> Required action: Go through the listing below. Copy each line that has the string "filter".
----- Records for the exercise
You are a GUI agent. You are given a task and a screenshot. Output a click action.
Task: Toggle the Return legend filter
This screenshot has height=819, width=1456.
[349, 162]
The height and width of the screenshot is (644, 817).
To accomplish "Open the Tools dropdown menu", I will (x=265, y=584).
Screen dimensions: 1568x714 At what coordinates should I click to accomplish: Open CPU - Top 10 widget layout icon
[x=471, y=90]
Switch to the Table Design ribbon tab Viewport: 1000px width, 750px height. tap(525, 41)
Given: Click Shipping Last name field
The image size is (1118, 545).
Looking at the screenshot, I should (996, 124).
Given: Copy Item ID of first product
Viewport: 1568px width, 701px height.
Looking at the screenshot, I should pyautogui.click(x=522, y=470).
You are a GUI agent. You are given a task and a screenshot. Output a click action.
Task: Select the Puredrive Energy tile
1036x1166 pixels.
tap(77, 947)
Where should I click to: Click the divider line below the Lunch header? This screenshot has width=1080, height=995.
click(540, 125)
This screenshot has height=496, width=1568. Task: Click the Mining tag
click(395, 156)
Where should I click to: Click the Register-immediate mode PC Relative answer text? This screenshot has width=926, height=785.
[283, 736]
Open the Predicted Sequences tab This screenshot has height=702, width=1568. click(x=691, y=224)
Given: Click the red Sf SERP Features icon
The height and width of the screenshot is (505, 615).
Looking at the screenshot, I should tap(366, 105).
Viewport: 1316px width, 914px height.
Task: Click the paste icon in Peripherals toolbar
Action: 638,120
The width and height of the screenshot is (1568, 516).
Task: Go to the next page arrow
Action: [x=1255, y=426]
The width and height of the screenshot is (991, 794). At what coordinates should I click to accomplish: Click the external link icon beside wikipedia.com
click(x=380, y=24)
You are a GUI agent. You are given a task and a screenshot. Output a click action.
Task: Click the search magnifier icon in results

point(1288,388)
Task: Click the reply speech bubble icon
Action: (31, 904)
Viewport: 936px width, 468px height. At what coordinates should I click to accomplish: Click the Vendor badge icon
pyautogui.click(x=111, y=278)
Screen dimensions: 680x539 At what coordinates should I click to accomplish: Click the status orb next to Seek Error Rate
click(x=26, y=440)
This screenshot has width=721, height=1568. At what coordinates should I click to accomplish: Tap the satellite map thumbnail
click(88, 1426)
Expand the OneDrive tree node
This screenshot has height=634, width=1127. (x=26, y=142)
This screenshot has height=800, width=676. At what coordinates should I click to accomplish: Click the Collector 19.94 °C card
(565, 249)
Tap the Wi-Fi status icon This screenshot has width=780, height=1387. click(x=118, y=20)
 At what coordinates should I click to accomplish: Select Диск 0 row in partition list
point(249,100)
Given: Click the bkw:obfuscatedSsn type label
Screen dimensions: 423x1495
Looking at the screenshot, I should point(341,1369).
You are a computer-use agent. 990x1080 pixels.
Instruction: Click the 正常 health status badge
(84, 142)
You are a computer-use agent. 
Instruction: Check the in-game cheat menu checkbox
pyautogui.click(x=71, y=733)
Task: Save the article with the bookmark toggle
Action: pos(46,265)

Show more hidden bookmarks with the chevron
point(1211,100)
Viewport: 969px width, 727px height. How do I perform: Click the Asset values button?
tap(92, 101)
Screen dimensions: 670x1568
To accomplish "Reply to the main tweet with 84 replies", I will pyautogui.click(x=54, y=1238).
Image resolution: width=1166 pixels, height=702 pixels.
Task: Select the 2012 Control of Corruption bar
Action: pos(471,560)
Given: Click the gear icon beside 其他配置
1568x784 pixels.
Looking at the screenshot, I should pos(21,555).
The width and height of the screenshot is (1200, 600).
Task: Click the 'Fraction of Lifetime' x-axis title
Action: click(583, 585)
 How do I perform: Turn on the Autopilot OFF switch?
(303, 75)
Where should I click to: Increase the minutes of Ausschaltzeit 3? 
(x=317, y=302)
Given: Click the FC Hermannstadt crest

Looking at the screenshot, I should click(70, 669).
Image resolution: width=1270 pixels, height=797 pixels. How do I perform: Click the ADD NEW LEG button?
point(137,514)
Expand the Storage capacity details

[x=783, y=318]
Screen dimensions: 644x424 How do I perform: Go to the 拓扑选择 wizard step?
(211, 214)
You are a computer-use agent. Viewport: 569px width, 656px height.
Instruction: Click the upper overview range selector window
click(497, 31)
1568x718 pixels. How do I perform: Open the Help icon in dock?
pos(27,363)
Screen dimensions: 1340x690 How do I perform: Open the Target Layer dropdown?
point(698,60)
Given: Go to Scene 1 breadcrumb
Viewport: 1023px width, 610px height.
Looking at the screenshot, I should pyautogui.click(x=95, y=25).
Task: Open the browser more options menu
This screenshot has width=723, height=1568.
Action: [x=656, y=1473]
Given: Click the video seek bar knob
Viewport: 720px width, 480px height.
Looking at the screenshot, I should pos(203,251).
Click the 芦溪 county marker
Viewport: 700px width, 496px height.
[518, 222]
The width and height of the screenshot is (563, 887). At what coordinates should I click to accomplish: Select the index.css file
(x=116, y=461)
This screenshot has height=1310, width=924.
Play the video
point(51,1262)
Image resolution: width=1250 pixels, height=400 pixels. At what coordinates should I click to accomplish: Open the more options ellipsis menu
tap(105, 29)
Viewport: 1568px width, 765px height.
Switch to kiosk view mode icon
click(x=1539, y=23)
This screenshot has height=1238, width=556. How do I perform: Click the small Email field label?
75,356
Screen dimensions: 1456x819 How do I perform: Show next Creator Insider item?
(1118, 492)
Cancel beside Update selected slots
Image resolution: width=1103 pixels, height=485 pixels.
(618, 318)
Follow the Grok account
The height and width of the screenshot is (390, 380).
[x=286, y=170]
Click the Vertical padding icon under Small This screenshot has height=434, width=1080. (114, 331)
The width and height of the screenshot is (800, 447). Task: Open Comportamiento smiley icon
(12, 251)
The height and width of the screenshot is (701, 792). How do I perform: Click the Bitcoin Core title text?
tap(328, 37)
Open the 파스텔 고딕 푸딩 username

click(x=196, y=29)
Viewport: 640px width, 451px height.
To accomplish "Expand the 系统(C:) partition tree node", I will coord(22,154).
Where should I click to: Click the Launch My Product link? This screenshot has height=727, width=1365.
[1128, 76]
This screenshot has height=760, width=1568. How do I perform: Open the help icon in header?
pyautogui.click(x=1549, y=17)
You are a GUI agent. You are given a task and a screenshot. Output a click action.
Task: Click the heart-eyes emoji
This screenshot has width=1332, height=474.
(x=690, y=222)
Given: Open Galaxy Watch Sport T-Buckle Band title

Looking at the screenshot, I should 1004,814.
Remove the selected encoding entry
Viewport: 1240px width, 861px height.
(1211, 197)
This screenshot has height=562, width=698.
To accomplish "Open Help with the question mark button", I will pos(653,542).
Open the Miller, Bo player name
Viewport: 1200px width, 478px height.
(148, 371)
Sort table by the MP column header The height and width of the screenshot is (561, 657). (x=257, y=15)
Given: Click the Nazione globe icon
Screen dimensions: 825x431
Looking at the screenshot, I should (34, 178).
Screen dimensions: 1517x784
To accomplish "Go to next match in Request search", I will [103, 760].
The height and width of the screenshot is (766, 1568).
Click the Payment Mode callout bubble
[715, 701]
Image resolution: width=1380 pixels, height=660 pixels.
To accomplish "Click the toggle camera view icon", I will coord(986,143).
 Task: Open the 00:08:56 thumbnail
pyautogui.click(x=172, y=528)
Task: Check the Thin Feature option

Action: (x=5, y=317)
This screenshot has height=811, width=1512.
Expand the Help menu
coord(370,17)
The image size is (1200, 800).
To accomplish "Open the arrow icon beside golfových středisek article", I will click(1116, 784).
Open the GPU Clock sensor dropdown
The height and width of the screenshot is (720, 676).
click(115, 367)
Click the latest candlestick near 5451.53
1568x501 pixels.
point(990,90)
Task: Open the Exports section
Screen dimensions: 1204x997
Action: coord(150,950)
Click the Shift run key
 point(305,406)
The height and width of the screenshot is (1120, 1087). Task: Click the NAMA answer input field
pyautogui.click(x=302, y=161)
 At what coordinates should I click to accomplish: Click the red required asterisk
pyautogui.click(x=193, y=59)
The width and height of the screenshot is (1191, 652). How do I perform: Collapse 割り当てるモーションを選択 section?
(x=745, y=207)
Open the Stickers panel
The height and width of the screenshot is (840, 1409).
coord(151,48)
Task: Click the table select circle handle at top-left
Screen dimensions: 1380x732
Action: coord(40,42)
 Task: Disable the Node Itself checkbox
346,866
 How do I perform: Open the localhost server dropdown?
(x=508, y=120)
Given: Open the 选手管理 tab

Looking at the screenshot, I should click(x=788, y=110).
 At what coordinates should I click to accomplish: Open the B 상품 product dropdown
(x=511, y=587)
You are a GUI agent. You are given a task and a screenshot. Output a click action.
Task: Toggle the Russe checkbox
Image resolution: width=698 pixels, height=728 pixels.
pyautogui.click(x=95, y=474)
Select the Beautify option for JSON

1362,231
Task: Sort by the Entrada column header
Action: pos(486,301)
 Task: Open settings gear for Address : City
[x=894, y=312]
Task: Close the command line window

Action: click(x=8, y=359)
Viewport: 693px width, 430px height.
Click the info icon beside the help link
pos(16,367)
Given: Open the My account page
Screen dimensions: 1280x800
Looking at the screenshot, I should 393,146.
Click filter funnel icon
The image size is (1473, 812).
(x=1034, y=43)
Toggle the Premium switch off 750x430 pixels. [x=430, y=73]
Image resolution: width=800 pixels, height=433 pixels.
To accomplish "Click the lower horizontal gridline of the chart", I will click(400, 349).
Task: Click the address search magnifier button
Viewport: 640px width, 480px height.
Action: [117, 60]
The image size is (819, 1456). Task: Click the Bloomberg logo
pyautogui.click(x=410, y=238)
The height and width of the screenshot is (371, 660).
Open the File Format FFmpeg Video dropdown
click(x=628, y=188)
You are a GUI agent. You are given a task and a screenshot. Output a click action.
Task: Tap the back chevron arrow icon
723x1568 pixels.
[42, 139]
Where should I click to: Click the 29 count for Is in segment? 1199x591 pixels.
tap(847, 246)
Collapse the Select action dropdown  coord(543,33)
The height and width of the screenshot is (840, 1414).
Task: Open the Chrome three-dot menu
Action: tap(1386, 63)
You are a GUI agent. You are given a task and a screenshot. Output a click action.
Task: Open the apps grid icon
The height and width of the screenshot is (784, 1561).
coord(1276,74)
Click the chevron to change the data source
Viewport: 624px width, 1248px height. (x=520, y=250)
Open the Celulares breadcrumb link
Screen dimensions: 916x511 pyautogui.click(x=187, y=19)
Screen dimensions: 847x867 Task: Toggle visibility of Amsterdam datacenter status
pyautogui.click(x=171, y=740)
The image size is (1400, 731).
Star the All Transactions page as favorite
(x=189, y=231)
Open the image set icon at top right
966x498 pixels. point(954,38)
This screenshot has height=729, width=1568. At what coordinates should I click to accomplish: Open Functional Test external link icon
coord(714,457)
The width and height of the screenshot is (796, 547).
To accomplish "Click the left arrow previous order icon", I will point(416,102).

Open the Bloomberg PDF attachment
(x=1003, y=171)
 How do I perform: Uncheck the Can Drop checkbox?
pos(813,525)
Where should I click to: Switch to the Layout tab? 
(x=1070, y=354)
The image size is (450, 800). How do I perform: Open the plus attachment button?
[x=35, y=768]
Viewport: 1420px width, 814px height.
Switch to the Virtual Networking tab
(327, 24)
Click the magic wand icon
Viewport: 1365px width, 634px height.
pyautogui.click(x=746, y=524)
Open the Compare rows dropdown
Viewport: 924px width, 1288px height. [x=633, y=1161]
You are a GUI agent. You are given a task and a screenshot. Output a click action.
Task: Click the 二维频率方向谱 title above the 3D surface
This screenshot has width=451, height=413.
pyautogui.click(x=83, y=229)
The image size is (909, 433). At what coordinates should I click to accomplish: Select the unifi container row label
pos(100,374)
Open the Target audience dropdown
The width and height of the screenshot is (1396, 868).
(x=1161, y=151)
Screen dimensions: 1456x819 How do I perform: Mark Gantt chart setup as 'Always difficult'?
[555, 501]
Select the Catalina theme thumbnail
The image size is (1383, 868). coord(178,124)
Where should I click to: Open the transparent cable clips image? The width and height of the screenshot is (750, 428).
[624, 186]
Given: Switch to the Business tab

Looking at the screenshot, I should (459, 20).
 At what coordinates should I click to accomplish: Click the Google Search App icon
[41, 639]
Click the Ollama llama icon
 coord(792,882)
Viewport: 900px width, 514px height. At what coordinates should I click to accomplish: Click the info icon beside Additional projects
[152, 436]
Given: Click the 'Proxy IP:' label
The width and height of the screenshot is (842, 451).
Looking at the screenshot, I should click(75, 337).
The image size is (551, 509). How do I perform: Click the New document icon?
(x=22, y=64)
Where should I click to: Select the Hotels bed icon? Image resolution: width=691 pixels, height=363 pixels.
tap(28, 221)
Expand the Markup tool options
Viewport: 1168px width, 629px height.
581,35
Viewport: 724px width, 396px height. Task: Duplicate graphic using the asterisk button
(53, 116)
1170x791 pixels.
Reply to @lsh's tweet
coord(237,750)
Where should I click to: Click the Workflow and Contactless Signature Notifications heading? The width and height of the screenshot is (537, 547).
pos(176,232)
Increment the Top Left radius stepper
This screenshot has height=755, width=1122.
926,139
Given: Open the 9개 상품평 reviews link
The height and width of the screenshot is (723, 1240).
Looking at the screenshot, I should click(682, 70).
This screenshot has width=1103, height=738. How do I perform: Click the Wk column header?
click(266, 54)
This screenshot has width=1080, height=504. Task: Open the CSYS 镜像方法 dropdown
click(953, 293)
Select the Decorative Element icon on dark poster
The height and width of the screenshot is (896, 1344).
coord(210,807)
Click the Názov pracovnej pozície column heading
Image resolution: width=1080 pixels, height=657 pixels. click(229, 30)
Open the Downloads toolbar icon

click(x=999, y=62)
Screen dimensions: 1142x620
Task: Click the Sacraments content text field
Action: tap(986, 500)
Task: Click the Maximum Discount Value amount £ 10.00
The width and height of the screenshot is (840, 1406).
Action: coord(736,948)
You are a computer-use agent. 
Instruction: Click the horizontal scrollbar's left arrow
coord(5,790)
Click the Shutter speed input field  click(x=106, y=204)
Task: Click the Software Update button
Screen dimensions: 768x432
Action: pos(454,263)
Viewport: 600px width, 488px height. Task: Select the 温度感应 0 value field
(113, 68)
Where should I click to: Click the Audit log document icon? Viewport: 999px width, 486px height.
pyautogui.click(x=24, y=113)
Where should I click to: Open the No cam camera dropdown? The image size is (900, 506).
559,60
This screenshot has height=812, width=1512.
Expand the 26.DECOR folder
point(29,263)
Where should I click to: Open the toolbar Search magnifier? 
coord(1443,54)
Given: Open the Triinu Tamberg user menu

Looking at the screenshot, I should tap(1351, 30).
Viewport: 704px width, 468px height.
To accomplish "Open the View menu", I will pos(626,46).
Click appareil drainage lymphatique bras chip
----------
> Final answer:
Task: Toggle the Return legend filter
Click filter funnel icon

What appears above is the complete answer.